- [EXERCISE OBJECTIVE] Write out every line of the data below word for word, omitting the pictures.

────────

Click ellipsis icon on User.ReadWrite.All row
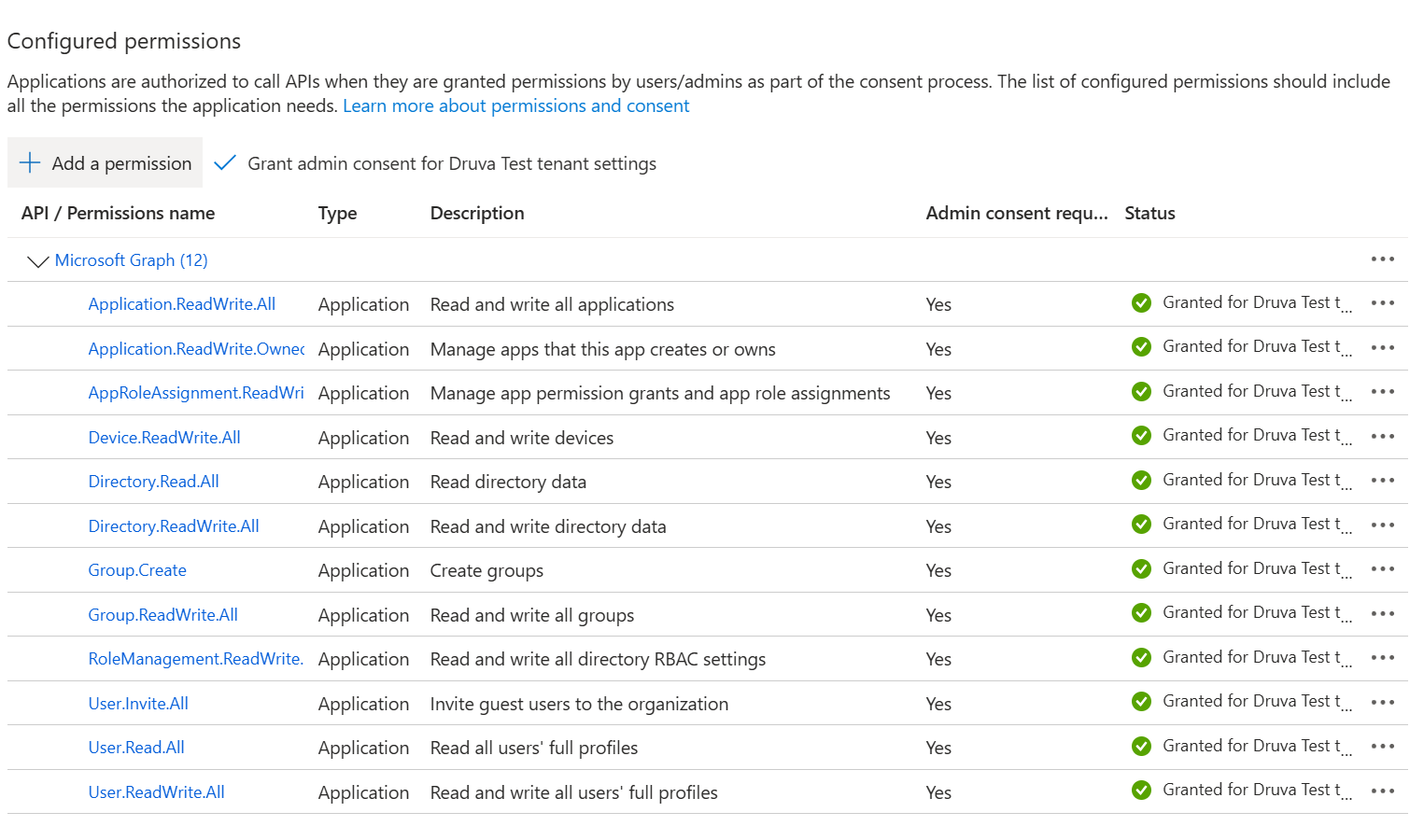This screenshot has width=1424, height=840. coord(1382,790)
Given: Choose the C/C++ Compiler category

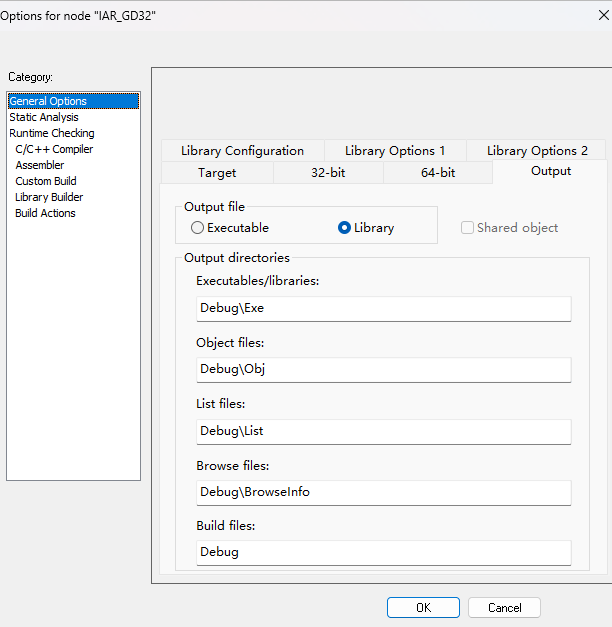Looking at the screenshot, I should pos(54,149).
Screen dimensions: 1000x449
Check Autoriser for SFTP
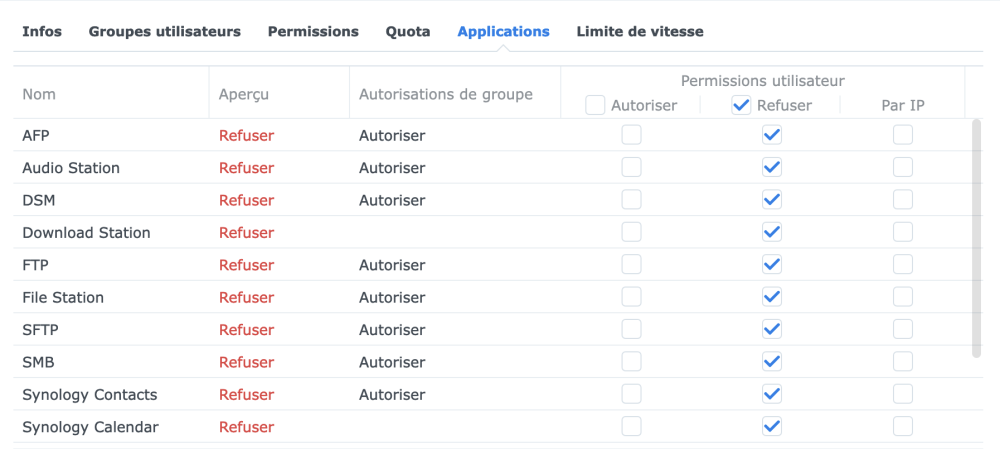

────────

- [ANSWER FOR THE TASK]
Click ellipsis icon on User.ReadWrite.All row
This screenshot has width=1424, height=840. coord(1382,790)
Given: Choose the C/C++ Compiler category

Looking at the screenshot, I should pos(54,149).
Screen dimensions: 1000x449
Check Autoriser for SFTP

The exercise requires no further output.